Five minutes can seem like a long time for some, but others need that time to think out loud. It doesn’t mean you need to talk non-stop, but that five minutes is yours to have the space to reflect and say what you need to say on the topic.

  1. Don’t expect to resolve the issue in one sitting. We suggest your objective be listening and understanding each other, NOT problem solving.
  2. Use a timer. The key to success is to stop when the timer goes off. No exceptions—even if you aren’t done with making your point or even completing your sentence. After the 15 minutes are up, don’t carry on. Give yourself a break from it and do something else. Really.

Cindy and Steve did the 5-5-5.

Cindy realized during her five minutes that the reason she was so worried was because two other couples close to them were struggling financially due to unexpected health crises. Cindy saw what tremendous pressure it was putting on both of those relationships. She did not want that to happen to her and Steve. Before they did the 5-5-5, Cindy was unaware of the impact that watching her friends’ struggle was having on her.
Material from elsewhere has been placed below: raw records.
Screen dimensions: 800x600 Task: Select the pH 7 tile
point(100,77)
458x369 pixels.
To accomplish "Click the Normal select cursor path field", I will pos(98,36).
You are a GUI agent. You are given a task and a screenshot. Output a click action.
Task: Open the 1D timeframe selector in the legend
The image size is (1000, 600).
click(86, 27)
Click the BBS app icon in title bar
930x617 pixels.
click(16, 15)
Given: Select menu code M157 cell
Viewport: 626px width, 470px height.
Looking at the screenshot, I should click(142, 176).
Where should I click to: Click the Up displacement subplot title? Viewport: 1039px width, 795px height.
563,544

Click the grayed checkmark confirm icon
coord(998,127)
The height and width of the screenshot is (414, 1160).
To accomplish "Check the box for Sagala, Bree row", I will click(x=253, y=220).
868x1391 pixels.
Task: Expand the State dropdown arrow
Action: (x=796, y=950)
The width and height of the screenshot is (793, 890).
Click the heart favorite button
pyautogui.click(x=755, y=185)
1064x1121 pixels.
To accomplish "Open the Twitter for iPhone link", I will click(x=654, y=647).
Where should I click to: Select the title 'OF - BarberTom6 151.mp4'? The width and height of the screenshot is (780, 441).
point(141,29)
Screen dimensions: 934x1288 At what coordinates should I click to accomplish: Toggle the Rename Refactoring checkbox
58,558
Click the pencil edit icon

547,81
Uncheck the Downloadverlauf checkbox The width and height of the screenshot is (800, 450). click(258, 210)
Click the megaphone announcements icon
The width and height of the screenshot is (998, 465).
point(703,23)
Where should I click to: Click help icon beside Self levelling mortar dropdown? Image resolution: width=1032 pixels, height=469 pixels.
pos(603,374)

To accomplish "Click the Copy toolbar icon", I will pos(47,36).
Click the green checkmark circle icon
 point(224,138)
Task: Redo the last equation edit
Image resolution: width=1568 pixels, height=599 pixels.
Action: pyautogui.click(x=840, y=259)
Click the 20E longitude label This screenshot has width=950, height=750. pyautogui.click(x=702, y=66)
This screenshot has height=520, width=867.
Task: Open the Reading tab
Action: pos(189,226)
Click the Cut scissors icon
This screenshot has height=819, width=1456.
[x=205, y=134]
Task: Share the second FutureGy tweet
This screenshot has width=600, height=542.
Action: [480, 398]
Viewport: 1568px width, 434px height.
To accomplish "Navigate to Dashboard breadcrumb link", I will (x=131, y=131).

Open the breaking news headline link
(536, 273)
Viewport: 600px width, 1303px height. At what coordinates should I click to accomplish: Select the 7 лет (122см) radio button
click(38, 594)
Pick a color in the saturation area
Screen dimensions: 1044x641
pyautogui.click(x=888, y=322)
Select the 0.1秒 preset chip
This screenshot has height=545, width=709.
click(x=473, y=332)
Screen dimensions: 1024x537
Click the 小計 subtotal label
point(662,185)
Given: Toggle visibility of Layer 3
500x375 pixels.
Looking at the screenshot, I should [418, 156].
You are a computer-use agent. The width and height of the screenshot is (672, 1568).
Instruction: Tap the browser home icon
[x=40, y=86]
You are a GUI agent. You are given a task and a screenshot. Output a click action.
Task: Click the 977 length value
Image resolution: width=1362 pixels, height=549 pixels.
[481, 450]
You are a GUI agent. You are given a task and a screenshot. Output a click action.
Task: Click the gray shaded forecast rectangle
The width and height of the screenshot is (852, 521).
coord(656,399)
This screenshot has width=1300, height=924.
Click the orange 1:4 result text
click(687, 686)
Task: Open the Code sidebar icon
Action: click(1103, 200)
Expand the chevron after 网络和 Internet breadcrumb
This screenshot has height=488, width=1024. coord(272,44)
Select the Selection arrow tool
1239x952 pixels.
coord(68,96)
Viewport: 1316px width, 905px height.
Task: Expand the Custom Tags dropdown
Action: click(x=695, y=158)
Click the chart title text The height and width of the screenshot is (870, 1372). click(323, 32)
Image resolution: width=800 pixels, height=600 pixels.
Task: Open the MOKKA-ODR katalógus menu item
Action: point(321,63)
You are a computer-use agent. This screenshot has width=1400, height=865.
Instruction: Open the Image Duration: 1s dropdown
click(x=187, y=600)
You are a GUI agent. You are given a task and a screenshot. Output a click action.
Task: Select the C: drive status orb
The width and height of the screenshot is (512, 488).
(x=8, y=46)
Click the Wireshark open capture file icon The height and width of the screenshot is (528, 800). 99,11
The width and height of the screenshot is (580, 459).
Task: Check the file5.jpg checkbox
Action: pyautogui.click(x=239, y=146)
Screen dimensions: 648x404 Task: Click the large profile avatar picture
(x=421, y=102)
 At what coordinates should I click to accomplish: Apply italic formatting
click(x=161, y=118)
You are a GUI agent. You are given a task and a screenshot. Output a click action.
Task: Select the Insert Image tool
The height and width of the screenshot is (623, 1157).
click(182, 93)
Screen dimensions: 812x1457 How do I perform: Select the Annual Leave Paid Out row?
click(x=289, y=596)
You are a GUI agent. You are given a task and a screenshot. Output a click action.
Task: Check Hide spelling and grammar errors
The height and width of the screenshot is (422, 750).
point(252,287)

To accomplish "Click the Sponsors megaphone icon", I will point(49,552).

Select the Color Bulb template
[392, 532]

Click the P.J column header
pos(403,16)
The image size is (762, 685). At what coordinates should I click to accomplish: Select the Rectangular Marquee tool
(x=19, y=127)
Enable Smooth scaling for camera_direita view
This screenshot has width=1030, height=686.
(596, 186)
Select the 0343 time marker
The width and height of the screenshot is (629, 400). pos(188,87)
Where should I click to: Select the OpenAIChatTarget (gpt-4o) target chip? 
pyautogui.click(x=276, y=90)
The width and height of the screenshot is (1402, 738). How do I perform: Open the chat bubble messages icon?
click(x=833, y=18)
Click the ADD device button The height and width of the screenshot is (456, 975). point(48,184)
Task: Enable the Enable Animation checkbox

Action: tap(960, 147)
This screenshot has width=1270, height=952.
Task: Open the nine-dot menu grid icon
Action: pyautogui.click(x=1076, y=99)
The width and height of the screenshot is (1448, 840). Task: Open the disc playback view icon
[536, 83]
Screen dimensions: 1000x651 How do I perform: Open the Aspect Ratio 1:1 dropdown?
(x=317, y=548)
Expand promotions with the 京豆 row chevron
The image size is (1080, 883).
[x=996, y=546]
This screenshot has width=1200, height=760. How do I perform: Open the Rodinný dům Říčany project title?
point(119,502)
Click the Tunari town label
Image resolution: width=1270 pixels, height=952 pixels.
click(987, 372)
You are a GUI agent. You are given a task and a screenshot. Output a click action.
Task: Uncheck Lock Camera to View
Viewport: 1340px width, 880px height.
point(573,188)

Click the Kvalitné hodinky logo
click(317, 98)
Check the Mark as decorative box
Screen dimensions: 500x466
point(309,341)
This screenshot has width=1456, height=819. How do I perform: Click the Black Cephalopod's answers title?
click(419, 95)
 Tool 2: Check Out Your Story

In the course of one of these “hot topic” issues, quite often we hear our partner say something and assume that we know what they are insinuating. However, most of the time we actually don’t. We often jump to conclusions based on how we are feeling about ourselves or what we have heard before.

We suggest you slow it down, break it down and check it out.

Break it down to specifically what you heard or saw (the data) and separate that from your interpretation or assumption (your story). Then, proactively ask if your partner agrees with your story (check it out).

One of the assumptions Steve made was that Cindy wished she had never left her job in San Francisco to start the business with him here in Montana, which is why he felt defensive in the car. So here is how he checked out his story.

The Data: “I heard you talk about how much you could save long-term with your old corporate job.”

Steve’s Story: “My assumption is that you wished you had never left your corporate job to start this business with me.”

Check It Out: “Do you agree or disagree?” (Then shut up and let the person respond.)

When Steve did check this out, he was surprised by Cindy’s answer.

“OMG, of course not! I hated that job and I love our business. I just don’t want to end up like Joe and Mary or Chris and Jake.”

Steve was surprised and relieved. At the end of a few more conversations, Steve and Cindy resolved to look at their financials overall, enlisting the aid of a financial planner who could help them look at investing as well as saving in order to support their long-term financial picture. They felt like they were on the same team headed towards a common goal versus feeling like enemies.